# Start of Reading text
We also get phone messages.


----------



## Carol (May 23, 2014)

I think this is an area where surveying your target audience will give you the best feedback.   Not everyone is comfortable with the concept of asking a customer what they want, but most customers appreciate the opportunity.   Ask the families involved, or a representative sample of the families involved how they would like to be notified of events at the school.  That will give you some hard data to build a marketing strategy.


----------



## MartialMellow (May 24, 2014)

I like your idea of sending home flyers with the kids.  That way, the kids and the parents will know.


----------



## Crossracer (May 26, 2014)

I don't and won't face book. I however send out an email blast once a week that my students know comes on fri. It details everything that I'm doing the next week. 
    Simple, effective, and with a smart phone you can work on it thru the week and save it in a draft folder. That way you are making the best use of your time. 

   Bill


Sent from my iPhone using Tapatalk


----------



## WaterGal (Jun 3, 2014)

I set up a newsletter using MailChimp this weekend, so I'm going to  start using that every month.  It's free if you send less than, I think,  1,000 e-mails a month?  And after messing around a bunch with the  template builder for a couple hours, it looks actually pretty nice and  pro.  Way better than what I could do in gmail, hah.



Gnarlie said:


> Advertise your events via representative photographs, ideally from the previous time if the event is regular. Dates, prices and deadlines in large font on the photo.
# End of Reading text
# Start of Material supplied
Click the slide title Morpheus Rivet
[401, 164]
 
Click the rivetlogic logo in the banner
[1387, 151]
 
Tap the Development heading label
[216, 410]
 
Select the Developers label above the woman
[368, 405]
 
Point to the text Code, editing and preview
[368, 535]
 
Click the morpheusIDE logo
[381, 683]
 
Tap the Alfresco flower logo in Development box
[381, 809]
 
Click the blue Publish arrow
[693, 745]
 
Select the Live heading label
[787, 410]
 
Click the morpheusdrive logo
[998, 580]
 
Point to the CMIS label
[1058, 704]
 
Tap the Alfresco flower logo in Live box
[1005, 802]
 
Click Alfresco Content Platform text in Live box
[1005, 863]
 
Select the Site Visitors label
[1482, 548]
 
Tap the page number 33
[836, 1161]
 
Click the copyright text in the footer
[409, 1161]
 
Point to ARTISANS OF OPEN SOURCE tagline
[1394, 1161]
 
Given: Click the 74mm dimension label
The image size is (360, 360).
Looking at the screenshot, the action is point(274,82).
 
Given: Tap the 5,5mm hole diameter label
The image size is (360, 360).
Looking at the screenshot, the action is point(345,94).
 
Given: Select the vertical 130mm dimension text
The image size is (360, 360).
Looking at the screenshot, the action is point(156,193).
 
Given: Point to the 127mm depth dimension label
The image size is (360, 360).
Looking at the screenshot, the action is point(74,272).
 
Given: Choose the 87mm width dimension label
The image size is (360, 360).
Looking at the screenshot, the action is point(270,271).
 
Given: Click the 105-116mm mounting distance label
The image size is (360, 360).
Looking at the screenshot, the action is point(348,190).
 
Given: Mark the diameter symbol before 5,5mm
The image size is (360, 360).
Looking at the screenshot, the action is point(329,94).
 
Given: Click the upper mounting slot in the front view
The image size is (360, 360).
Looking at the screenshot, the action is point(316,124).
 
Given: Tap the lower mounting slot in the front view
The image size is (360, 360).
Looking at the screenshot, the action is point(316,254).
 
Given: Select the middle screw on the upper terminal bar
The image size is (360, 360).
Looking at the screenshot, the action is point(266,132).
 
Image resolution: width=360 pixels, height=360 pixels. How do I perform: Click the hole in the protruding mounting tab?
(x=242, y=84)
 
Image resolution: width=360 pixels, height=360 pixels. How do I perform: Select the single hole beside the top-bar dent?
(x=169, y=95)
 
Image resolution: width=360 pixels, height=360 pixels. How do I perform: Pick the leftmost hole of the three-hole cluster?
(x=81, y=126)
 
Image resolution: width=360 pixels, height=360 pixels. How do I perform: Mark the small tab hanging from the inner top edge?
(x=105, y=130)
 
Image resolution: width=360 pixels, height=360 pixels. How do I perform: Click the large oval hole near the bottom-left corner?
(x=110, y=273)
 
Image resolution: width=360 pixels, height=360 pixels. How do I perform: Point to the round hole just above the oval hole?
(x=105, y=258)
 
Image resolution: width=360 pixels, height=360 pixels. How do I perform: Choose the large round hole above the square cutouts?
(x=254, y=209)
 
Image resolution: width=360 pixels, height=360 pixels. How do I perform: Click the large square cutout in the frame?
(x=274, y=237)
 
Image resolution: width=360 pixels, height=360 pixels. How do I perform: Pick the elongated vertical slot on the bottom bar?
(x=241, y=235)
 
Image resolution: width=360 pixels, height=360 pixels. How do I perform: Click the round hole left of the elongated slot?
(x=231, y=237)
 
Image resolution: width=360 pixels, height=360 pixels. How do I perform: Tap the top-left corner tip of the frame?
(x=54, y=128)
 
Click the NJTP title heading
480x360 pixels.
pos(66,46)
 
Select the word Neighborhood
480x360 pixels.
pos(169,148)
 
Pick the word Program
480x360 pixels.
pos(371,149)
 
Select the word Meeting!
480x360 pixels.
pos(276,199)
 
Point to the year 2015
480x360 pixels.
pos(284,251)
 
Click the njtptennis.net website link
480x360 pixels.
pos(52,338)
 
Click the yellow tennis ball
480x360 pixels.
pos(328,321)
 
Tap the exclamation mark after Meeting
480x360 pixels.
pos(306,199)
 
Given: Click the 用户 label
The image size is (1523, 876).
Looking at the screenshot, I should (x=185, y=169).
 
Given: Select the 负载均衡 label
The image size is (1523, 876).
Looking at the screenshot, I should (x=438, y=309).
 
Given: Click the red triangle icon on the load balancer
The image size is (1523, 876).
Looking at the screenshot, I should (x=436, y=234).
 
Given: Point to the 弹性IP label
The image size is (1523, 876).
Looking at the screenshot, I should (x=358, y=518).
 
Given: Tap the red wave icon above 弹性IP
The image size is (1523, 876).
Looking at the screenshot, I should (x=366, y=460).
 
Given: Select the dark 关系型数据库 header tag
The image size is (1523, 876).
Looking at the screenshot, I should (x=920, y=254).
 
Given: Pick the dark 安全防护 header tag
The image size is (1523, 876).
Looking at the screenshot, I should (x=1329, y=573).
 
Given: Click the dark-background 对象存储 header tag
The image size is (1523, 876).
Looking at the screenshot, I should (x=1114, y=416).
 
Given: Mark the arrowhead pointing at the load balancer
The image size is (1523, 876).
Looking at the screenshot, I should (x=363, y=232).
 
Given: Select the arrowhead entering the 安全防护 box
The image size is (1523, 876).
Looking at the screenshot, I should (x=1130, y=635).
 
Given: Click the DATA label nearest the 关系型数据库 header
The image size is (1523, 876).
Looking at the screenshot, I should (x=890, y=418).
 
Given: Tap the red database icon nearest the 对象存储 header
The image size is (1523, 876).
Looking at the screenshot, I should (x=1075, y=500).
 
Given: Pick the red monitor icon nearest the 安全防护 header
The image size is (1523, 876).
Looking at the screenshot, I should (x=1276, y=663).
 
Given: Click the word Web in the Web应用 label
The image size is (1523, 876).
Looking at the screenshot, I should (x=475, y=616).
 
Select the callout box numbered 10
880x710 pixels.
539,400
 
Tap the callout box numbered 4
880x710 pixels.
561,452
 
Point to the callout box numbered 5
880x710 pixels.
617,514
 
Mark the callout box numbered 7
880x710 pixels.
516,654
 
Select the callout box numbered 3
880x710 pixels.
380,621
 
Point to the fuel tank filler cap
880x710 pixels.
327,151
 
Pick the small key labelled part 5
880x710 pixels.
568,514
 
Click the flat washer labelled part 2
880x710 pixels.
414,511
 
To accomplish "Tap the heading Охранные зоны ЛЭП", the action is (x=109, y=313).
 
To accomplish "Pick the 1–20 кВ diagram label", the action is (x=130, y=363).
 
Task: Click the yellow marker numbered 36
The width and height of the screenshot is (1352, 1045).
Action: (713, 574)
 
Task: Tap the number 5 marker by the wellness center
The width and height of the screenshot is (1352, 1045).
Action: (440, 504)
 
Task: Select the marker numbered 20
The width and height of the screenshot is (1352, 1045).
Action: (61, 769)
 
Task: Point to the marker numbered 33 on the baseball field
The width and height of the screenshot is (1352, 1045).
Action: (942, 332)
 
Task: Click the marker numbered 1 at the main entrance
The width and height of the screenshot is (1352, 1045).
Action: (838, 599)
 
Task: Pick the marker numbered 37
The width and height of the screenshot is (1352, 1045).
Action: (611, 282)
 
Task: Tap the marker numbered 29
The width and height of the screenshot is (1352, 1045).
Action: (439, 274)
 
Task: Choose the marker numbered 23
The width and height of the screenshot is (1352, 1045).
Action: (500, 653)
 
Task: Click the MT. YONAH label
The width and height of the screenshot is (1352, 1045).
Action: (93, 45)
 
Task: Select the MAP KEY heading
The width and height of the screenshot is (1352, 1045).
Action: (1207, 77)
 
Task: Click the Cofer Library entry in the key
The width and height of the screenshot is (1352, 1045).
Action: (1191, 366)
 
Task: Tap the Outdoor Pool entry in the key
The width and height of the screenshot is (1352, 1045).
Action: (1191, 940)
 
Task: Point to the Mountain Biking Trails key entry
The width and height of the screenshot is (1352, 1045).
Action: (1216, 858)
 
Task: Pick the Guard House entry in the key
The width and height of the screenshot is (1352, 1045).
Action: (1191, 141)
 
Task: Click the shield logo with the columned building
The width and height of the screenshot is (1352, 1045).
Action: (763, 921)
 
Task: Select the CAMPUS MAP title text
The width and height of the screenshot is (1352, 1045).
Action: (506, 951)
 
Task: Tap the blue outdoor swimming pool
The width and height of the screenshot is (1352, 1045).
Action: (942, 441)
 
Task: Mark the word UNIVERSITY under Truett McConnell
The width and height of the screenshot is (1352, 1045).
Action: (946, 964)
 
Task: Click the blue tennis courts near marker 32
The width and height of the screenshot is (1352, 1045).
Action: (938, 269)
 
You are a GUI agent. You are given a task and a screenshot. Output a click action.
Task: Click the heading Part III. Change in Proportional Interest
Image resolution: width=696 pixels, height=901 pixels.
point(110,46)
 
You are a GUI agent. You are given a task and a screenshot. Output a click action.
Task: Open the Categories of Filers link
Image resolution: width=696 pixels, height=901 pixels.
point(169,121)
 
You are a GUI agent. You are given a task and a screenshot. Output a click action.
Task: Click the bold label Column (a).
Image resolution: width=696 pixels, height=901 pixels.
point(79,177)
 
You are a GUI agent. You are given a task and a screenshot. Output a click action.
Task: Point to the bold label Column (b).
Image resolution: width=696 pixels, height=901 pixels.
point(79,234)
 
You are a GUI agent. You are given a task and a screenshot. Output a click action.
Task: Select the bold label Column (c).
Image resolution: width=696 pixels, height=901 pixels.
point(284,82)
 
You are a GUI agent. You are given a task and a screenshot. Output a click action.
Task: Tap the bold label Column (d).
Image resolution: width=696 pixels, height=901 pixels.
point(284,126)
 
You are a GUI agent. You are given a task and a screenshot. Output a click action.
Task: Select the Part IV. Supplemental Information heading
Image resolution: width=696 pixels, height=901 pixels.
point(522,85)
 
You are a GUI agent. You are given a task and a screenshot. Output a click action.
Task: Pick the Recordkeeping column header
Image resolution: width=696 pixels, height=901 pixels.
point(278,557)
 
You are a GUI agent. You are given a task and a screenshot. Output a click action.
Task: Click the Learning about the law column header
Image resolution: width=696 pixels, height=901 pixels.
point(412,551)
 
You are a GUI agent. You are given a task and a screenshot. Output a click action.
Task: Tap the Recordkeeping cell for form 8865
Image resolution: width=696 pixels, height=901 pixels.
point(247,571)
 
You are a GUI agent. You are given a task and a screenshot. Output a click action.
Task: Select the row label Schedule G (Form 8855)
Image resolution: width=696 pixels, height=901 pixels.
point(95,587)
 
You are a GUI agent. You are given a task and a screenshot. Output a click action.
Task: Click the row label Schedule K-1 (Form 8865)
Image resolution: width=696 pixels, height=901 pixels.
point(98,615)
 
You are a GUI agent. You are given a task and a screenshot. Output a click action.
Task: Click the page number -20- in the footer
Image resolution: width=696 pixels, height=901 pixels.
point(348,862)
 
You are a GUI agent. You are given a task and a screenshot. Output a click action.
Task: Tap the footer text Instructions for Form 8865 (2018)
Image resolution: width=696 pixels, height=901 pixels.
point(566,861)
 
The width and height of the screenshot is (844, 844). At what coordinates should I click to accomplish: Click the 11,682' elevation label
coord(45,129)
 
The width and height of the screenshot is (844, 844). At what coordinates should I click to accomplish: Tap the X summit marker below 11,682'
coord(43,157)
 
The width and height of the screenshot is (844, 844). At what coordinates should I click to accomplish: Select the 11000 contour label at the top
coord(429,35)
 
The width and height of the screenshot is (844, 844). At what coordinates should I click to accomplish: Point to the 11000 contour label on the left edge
# End of Material supplied
**Problems**
A. Answer these questions about the forum thread on announcing school events:
(i) How often does Crossracer send an email blast, and on which day?
(ii) What service did WaterGal use to set up a newsletter?
(iii) Whom does Carol suggest asking about how they would like to be notified of events?
B. Extend the forum thread on announcing school events past its last quoted line.
The data has no connection to the forum thread.

**Exercise answers**
A.
(i) Once a week, on Friday.
(ii) MailChimp.
(iii) The families involved, or a representative sample of them.

B.
> 
> Accompanying text in plain English, using the minimum number of words possible.



That's a really good idea.  I'll have to think about how to make some really simple and accessible flyers like that.

The town the school's in is  undergoing a big demographic shift (from being very white and a little rural/rednecky to becoming a diverse suburban bedroom community), so I'm sure  we'll be seeing more and more immigrant families speaking more languages coming in the door.


----------



## jezr74 (Jun 3, 2014)

Not sure if it applies to the martial arts school. But for soccer I've seen this used Manage Your Team Online with TeamSnap's Free Sports Team Websites (or similar), will appeal to the more technology accepting. But is an option if you want to keep communication high and more focused rather than something like a closed group in facebook.

EDIT: Sorry that is the wrong app, there is one for MA schools that is similar. I'll have to find it.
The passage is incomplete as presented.